* Job 1
According to the SMAP demonstration, from which data portal does the complementary access script obtain SMAP data?
* Job 2
Rewrite the SMAP demonstration from "## 1. Read SMAP" up to and including "this_dir = os.getcwd()", putting "directory" in place of "folder".

# SMAP data processing demonstration
The below script provides examples on how to:
1. ### Read in SMAP data and navigate metadata
2. ### Create a map with SMAP data
3. ### Plot a time-series at a location on Earth

The complementary <b><i>1.0 Access SMAP data</i></b> script provided demonstrates where and how to obtain SMAP data from the [NSIDC data portal](https://n5eil01u.ecs.nsidc.org/SMAP/) via [WGET](https://www.gnu.org/software/wget/) and [OPENDAP](https://www.opendap.org).

#### Import packages

In [None]:
import datetime as dt
import glob
import h5py
%matplotlib inline
import matplotlib.pyplot as plt
from mpl_toolkits.basemap import Basemap
import numpy as np
import os
import pandas as pd
import xarray as xr

## 1. Read SMAP data and navigate metadata
* First we navigate to the folder with the data we want to use for this quick demo. 
* Next lets make a list of the files within the folder and print one out.

In [None]:
this_dir = os.getcwd()
L3_SM_P_dir = os.path.join(this_dir, 'data/L3_SM_P/')

flist = glob.glob(os.path.join(L3_SM_P_dir, '*.h5'))
           
filename = flist[0]; 
print("File we are using: " + filename + '\n')

*  Now lets use h5py.File() to open the file
*  Then we can look at the folders within the file to access the data we want

In [None]:
f = h5py.File(filename, 'r')
print('By using the command h5py.File() a filehandle is returned:')
print(f); print('\n')

print("Now lets look at the groups within the file to access:")

(Item coordinate data)
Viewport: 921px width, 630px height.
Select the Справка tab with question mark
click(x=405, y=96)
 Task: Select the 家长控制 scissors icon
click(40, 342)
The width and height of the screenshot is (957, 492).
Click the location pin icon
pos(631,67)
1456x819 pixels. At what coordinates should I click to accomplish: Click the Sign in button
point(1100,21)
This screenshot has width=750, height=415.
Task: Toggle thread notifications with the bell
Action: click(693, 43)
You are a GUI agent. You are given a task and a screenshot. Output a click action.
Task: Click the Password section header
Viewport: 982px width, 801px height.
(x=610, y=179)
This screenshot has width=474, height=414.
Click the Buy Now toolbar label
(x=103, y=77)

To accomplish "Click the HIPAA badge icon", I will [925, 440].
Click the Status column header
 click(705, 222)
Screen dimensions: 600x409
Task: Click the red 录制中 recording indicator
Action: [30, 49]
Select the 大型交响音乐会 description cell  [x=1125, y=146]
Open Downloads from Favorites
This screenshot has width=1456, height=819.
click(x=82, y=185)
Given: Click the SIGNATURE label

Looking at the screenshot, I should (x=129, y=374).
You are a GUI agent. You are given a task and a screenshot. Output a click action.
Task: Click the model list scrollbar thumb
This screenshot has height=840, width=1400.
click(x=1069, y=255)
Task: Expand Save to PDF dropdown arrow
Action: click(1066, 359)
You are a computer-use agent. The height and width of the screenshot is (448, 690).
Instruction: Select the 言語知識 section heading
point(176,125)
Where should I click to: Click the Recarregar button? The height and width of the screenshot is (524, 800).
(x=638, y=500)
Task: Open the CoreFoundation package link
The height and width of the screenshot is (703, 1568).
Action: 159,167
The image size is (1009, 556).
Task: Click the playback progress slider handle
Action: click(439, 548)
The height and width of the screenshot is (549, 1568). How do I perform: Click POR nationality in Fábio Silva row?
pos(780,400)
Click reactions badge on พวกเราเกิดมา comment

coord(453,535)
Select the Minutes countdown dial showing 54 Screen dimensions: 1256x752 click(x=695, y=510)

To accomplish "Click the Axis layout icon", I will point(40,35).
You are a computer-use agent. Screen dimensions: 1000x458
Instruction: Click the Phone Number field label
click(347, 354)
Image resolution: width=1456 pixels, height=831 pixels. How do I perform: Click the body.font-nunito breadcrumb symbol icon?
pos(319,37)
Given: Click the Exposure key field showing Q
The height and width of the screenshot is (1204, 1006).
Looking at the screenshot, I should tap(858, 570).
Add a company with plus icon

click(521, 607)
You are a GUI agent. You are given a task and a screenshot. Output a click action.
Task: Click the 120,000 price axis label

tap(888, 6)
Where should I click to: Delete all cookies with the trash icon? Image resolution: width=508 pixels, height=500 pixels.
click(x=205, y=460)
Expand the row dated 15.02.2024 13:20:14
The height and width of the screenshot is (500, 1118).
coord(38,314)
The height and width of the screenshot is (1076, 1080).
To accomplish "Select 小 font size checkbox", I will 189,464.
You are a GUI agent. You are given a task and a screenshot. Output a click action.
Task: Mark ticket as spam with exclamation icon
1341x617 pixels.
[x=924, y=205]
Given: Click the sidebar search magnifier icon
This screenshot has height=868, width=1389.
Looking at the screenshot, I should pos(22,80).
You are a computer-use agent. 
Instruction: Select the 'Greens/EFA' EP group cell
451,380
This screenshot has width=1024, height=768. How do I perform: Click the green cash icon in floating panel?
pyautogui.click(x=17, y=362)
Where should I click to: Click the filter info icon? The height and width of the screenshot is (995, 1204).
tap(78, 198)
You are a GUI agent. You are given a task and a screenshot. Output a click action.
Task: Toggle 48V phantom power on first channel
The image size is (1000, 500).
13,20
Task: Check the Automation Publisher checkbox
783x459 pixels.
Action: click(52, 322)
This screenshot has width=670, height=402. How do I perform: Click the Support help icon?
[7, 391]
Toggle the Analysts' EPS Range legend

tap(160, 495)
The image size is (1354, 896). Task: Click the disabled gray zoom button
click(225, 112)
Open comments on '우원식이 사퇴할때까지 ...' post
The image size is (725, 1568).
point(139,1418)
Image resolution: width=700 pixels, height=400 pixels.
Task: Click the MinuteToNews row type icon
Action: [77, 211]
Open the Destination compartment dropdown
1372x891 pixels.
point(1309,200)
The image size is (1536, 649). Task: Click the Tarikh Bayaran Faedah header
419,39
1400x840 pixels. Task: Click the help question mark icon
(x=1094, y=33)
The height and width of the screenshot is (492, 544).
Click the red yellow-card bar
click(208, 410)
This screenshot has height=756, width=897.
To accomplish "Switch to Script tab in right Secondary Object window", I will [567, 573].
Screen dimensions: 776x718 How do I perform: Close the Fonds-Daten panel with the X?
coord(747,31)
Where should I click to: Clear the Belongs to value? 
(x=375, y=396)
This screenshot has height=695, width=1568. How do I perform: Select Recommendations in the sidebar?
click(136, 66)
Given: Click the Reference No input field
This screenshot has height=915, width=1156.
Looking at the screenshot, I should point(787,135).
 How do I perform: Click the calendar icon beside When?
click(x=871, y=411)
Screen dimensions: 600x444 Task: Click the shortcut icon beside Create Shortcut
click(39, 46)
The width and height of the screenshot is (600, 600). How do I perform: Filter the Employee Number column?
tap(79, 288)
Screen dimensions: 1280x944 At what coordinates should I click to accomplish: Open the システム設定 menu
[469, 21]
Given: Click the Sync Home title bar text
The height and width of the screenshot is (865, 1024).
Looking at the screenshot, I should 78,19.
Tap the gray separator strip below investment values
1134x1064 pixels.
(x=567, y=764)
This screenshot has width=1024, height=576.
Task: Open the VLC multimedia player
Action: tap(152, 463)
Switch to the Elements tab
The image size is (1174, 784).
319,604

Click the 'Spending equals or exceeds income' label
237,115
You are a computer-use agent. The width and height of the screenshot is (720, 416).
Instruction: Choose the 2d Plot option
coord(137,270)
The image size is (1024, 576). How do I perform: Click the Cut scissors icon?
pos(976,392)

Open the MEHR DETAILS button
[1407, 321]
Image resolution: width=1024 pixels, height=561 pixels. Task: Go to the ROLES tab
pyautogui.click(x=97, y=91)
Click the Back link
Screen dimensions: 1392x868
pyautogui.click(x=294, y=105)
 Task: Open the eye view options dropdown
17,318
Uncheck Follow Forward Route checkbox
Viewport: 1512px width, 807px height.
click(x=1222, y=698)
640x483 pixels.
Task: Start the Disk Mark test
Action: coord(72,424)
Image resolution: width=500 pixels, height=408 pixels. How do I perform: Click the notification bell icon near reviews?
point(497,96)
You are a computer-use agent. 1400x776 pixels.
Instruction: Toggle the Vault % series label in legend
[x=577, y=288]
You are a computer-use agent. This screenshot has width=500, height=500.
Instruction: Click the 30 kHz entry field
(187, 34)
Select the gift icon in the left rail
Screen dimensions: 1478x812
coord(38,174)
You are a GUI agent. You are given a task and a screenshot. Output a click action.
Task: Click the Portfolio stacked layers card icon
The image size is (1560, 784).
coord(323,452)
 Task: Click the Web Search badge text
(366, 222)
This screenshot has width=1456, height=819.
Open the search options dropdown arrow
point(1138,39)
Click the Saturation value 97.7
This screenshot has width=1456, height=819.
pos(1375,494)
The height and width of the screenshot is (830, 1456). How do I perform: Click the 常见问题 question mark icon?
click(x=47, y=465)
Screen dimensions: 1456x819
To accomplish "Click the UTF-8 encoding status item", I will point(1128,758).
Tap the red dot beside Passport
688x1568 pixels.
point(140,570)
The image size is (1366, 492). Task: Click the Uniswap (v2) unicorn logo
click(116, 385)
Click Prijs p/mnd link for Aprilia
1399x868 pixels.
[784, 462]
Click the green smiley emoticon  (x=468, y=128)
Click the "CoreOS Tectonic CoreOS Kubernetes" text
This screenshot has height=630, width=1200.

* Full answer 1
The NSIDC data portal.

* Full answer 2
## 1. Read SMAP data and navigate metadata
* First we navigate to the directory with the data we want to use for this quick demo. 
* Next lets make a list of the files within the directory and print one out.

In [None]:
this_dir = os.getcwd()